● Required action:
Repeat the records below exactly, line for line.

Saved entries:
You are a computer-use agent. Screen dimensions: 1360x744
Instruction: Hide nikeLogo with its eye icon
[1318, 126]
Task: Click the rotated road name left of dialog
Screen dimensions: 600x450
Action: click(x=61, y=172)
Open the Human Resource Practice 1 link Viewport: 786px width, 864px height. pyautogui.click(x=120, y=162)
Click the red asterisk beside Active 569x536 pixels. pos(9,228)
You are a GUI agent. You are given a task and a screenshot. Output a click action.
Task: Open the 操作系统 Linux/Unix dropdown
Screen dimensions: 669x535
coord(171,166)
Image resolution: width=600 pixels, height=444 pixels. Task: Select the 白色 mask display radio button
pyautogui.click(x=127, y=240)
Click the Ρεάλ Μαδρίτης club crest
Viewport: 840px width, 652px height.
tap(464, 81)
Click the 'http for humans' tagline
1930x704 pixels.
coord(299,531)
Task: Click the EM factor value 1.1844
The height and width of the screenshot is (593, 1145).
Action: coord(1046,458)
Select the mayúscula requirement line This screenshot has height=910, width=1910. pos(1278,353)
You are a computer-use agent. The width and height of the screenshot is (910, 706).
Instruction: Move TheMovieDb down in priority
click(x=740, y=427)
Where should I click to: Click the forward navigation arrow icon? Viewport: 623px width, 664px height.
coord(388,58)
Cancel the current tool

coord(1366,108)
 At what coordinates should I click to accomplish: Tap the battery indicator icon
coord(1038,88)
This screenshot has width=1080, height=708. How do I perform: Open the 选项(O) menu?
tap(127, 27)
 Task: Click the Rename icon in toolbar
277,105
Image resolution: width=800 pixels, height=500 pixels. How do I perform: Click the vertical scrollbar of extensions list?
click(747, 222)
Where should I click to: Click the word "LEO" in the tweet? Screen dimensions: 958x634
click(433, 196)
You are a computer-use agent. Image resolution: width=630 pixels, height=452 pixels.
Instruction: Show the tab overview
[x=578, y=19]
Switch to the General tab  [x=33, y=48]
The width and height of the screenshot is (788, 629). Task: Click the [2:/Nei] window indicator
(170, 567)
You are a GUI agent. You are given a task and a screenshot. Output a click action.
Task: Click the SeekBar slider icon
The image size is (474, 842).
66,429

● Solution to this problem:
You are a computer-use agent. Screen dimensions: 1360x744
Instruction: Hide nikeLogo with its eye icon
[1318, 126]
Task: Click the rotated road name left of dialog
Screen dimensions: 600x450
Action: click(x=61, y=172)
Open the Human Resource Practice 1 link Viewport: 786px width, 864px height. pyautogui.click(x=120, y=162)
Click the red asterisk beside Active 569x536 pixels. pos(9,228)
You are a GUI agent. You are given a task and a screenshot. Output a click action.
Task: Open the 操作系统 Linux/Unix dropdown
Screen dimensions: 669x535
coord(171,166)
Image resolution: width=600 pixels, height=444 pixels. Task: Select the 白色 mask display radio button
pyautogui.click(x=127, y=240)
Click the Ρεάλ Μαδρίτης club crest
Viewport: 840px width, 652px height.
tap(464, 81)
Click the 'http for humans' tagline
1930x704 pixels.
coord(299,531)
Task: Click the EM factor value 1.1844
The height and width of the screenshot is (593, 1145).
Action: coord(1046,458)
Select the mayúscula requirement line This screenshot has height=910, width=1910. pos(1278,353)
You are a computer-use agent. The width and height of the screenshot is (910, 706).
Instruction: Move TheMovieDb down in priority
click(x=740, y=427)
Where should I click to: Click the forward navigation arrow icon? Viewport: 623px width, 664px height.
coord(388,58)
Cancel the current tool

coord(1366,108)
 At what coordinates should I click to accomplish: Tap the battery indicator icon
coord(1038,88)
This screenshot has width=1080, height=708. How do I perform: Open the 选项(O) menu?
tap(127, 27)
 Task: Click the Rename icon in toolbar
277,105
Image resolution: width=800 pixels, height=500 pixels. How do I perform: Click the vertical scrollbar of extensions list?
click(747, 222)
Where should I click to: Click the word "LEO" in the tweet? Screen dimensions: 958x634
click(433, 196)
You are a computer-use agent. Image resolution: width=630 pixels, height=452 pixels.
Instruction: Show the tab overview
[x=578, y=19]
Switch to the General tab  [x=33, y=48]
The width and height of the screenshot is (788, 629). Task: Click the [2:/Nei] window indicator
(170, 567)
You are a GUI agent. You are given a task and a screenshot. Output a click action.
Task: Click the SeekBar slider icon
The image size is (474, 842).
66,429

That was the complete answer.